--- Provided data Enclosed Below ---

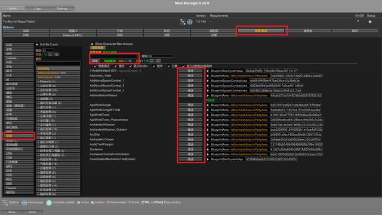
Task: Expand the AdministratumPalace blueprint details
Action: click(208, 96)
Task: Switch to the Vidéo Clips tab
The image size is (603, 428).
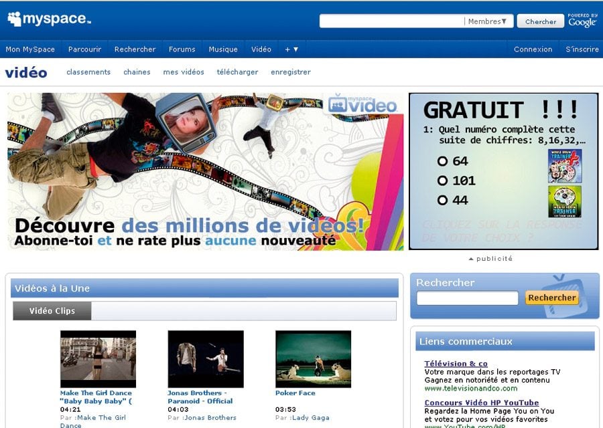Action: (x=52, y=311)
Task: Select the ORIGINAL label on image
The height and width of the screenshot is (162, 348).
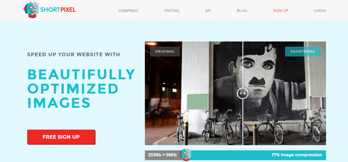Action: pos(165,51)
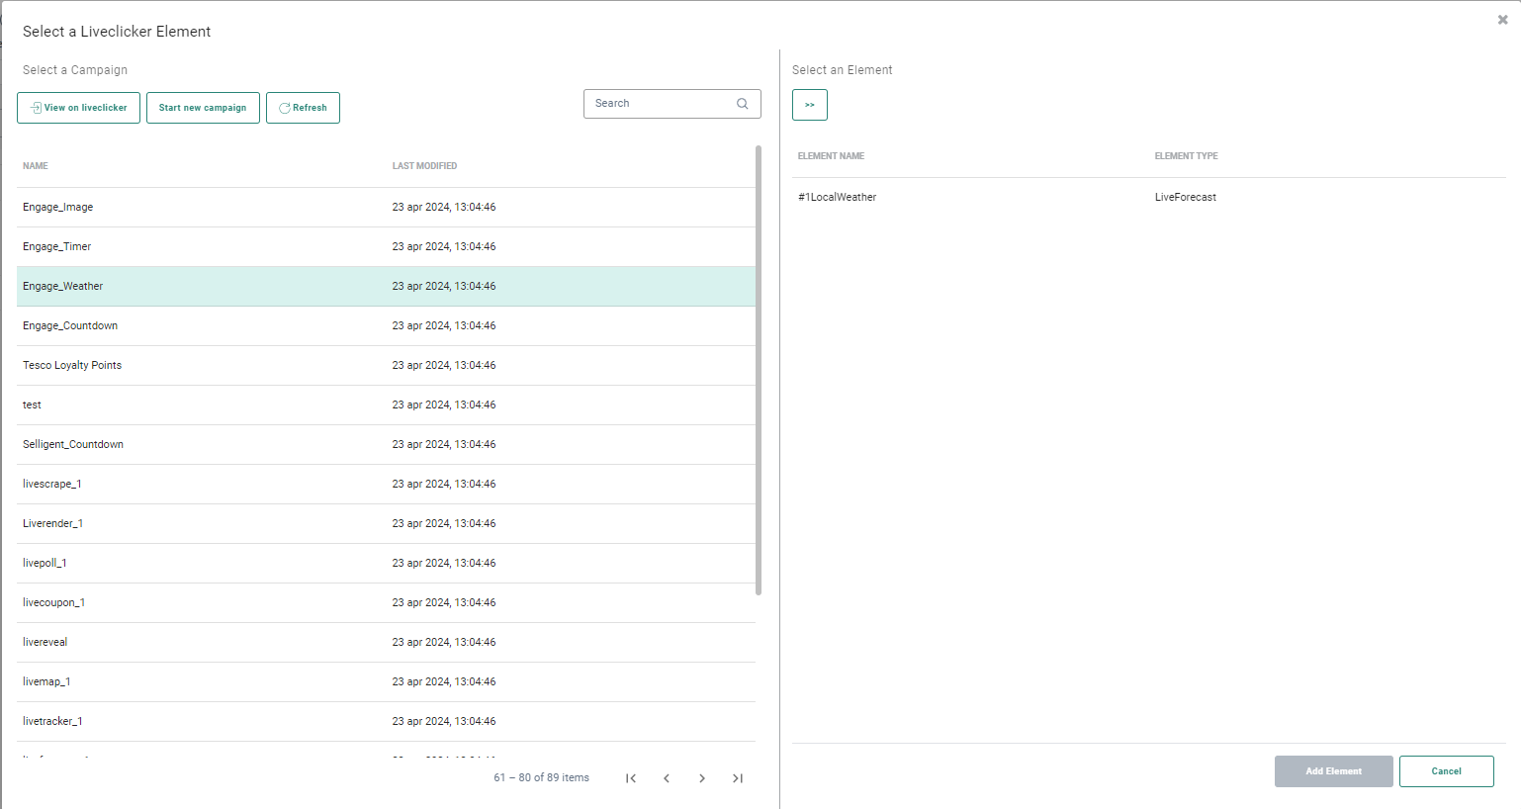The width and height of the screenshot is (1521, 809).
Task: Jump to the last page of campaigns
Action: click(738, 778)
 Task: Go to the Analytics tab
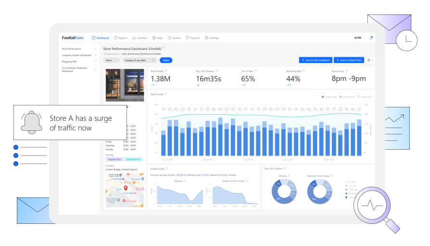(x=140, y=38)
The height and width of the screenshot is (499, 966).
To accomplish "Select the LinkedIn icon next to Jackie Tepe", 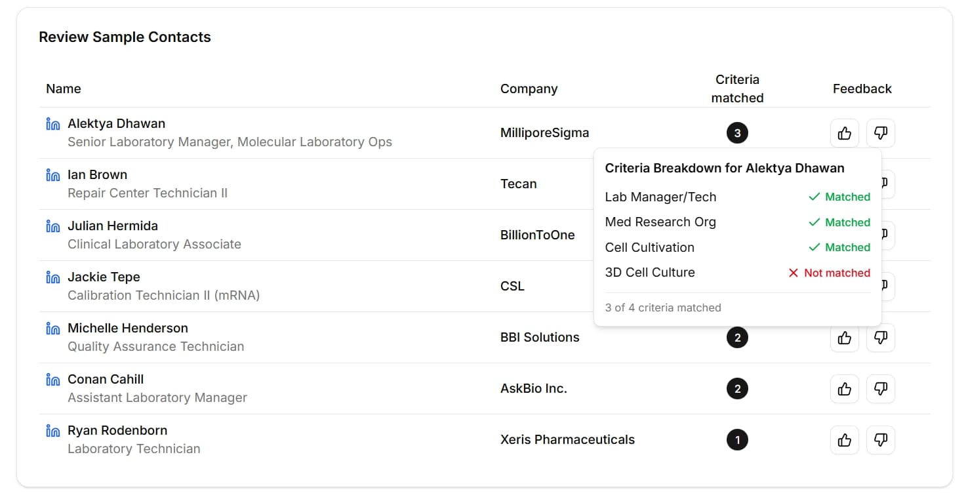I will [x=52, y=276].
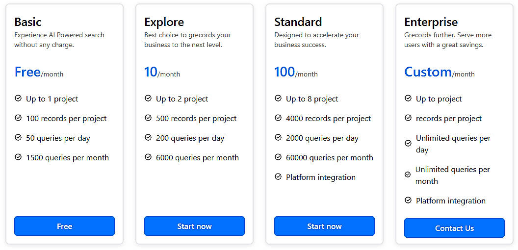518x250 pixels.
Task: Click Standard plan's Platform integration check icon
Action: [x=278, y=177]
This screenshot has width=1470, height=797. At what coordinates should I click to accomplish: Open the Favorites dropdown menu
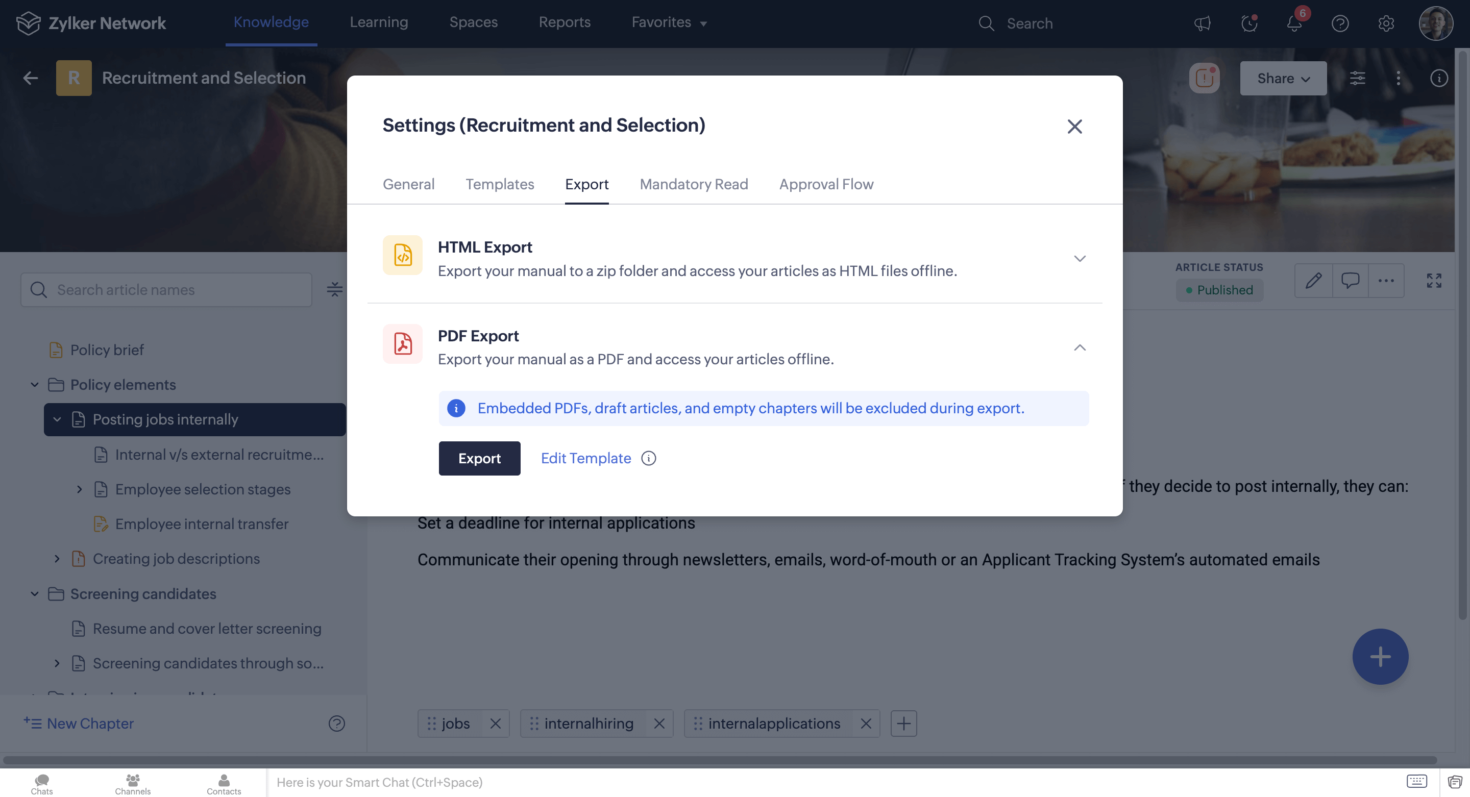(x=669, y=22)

--- End of Enclosed Provided data ---
--- Provided data Enclosed Below ---

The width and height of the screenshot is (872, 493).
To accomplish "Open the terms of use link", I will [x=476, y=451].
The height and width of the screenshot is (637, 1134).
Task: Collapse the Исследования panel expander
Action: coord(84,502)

--- End of Enclosed Provided data ---

§ Action item: Taking the entries above, extract every line from the one bearing "Task: Switch to the Vidéo Clips tab" through the one bearing "The height and width of the screenshot is (499, 966).", exactly, with no pictures.

§ Solution to this problem:
Task: Switch to the Vidéo Clips tab
The image size is (603, 428).
Action: (x=52, y=311)
Task: Select the ORIGINAL label on image
The height and width of the screenshot is (162, 348).
Action: pos(165,51)
The width and height of the screenshot is (1521, 809).
Task: Jump to the last page of campaigns
Action: click(738, 778)
 Task: Go to the Analytics tab
(x=140, y=38)
The height and width of the screenshot is (499, 966).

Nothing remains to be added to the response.